## Task description
Rewrite the lines starting at the one that contains "This screenshot has height=249, width=349." and ending at the one that contains "will tap(98, 107).", requests included, and give only those lines. Scale every coordinate in the answers by 1.85, rounding each to a whole number with halves going up.

## Rows
■ ■ ■ ■ ■
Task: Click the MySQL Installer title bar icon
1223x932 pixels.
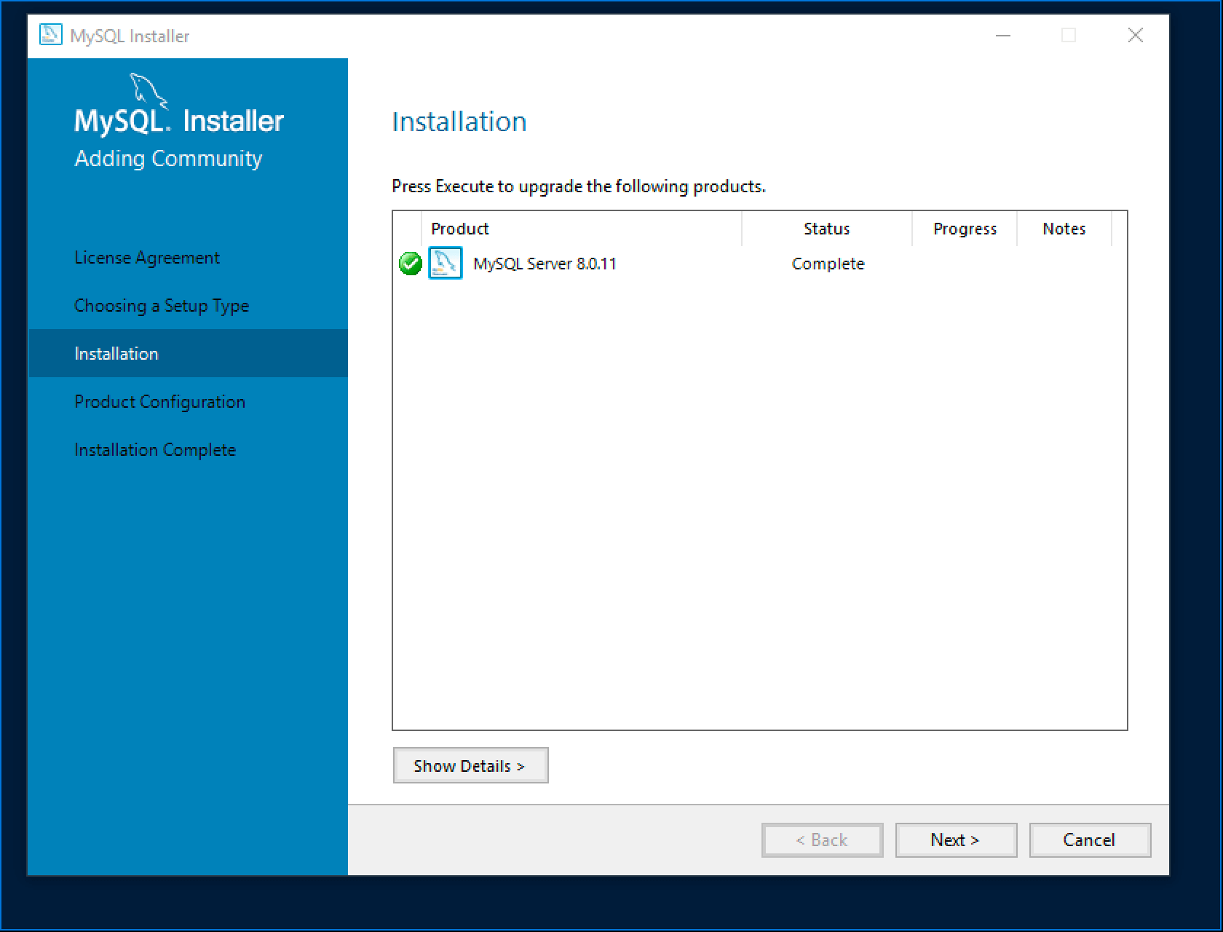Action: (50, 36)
■ ■ ■ ■ ■
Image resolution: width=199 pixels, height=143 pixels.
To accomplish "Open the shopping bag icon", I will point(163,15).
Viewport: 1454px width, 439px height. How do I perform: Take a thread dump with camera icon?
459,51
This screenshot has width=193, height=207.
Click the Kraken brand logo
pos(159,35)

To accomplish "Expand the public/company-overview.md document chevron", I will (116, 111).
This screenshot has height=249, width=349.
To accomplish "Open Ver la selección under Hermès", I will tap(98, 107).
■ ■ ■ ■ ■
## In response
This screenshot has height=249, width=349.
To accomplish "Open Ver la selección under Hermès", I will tap(181, 198).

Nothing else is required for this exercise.